Jakarta – Populix, perusahaan riset teknologi bersama platform pencarian kerja daring KitaLulus merilis laporan terbaru bertajuk Studi Persepsi dan Tantangan terhadap Pemutusan Hubungan Kerja (PHK). Laporan ini mengungkap rendahnya kepercayaan pekerja terhadap perusahaan dalam menghadapi risiko PHK. Bahkan, 80% pekerja menilai proses PHK saat ini masih berlangsung secara tidak manusiawi.
Co-Founder KitaLulus, Stevien Jimmy, menegaskan bahwa PHK memang tidak selalu dapat dihindari, namun dampaknya terhadap manusia jauh lebih besar daripada sekadar urusan administrasi.
“Banyak pekerja masih merasa dirugikan dan tidak diperlakukan secara layak. Karena itu, setiap proses PHK harus dilakukan dengan empati. Bahkan ketika keputusan sudah final, cara kita menyampaikan kabar buruk sangat menentukan rasa aman bagi mereka yang terkena dampaknya,” ujarnya.
Studi ini dilakukan melalui survei online di platform KitaLulus dengan melibatkan 945 pekerja dan pencari kerja, serta 74 praktisi Human Resources (HR) yang berlangsung pada 15 Oktober–7 November 2025. Untuk mendapatkan gambaran yang lebih akurat, 62,2% responden mengaku pernah mengalami PHK, sementara 20,6% lainnya memiliki keluarga, teman, atau kolega yang terdampak PHK.

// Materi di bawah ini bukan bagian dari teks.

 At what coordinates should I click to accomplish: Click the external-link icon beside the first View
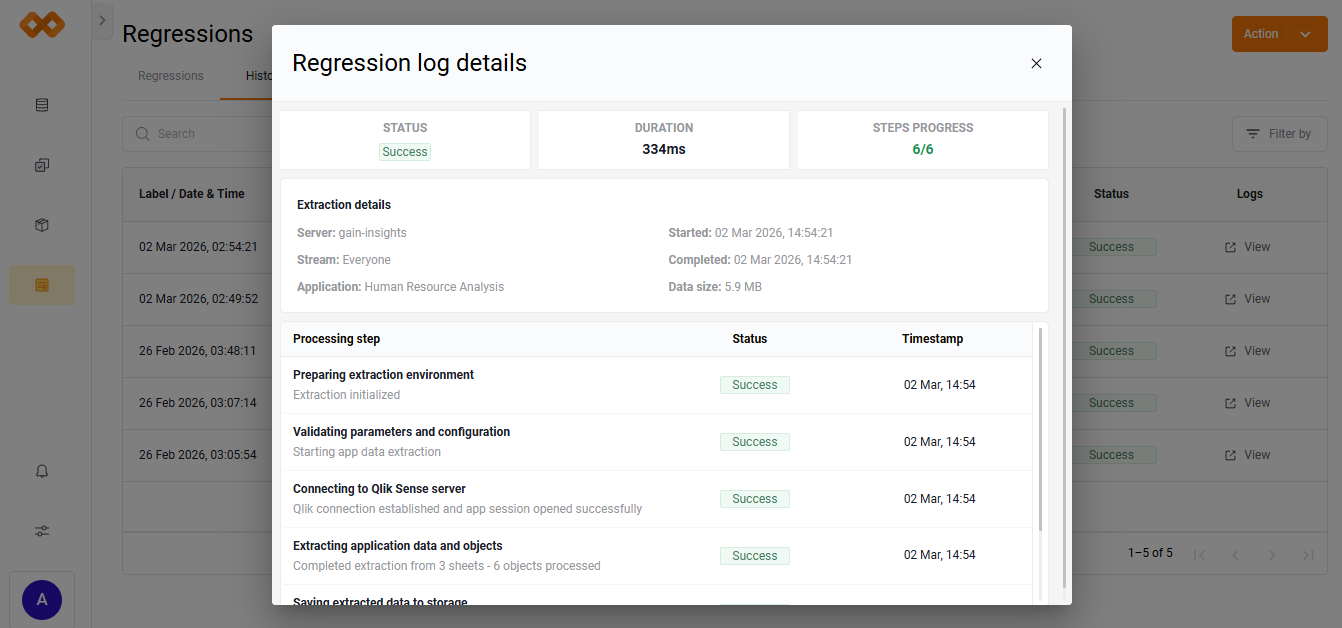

Menurut Vivi Zabkie, Policy & Society Research Director Populix, mayoritas pekerja merasa proses PHK masih jauh dari prinsip kemanusiaan karena dinilai tidak transparan dan tidak adil. Banyak perusahaan dianggap kurang mempertimbangkan kondisi pekerja, masa kerja, kontribusi, serta performa sebelum mengambil keputusan PHK. Hal ini diperparah dengan alasan PHK yang sering kali tidak dijelaskan secara jelas dan rasional.

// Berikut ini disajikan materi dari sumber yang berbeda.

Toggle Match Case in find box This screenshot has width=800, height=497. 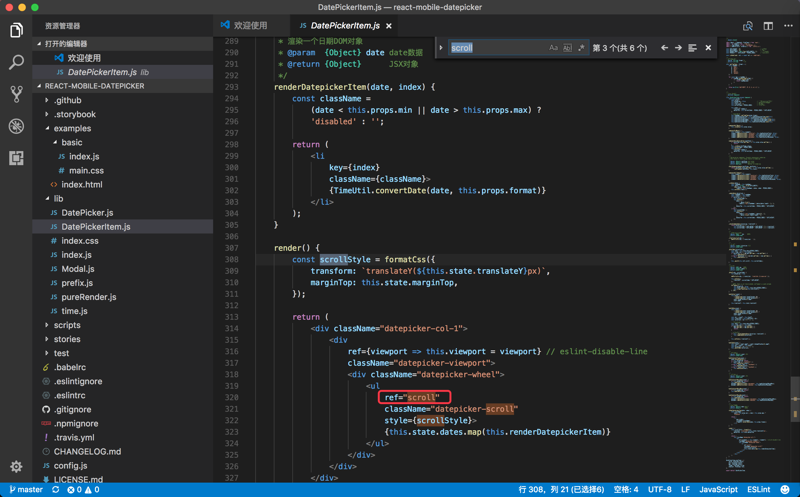tap(553, 48)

“Sebanyak 82% pekerja bahkan merasa rentan terhadap ancaman PHK, dan menganggap dukungan manajemen terhadap keberlangsungan pekerjaan masih lemah. Ini menunjukkan bahwa dampak PHK juga membebani mereka yang masih bekerja,” tambah Vivi.

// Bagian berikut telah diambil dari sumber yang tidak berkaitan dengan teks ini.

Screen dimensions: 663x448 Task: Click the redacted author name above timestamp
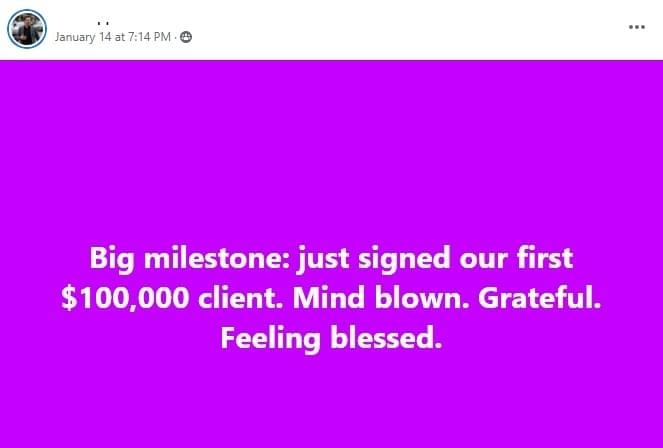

Laporan tersebut juga memperlihatkan adanya perbedaan persepsi antara pekerja dan praktisi HR terkait proses PHK, termasuk soal kepatuhan terhadap Undang-Undang Ketenagakerjaan, alasan PHK, aspek kemanusiaan, dukungan pascaphk, komunikasi, hingga dampaknya terhadap rasa aman bekerja.
Plt. Direktur Penyelesaian Perselisihan Hubungan Industrial (PPHI) Kementerian Ketenagakerjaan RI, Imelda Savitri, mengungkapkan bahwa hingga 31 Oktober 2025, terdapat 2.684 kasus perselisihan hubungan industrial di Indonesia, dan 71,57% atau 1.921 kasus di antaranya merupakan perselisihan PHK. Konflik banyak dipicu oleh kebijakan efisiensi perusahaan akibat kerugian, pailit, atau pesangon yang tidak dibayarkan.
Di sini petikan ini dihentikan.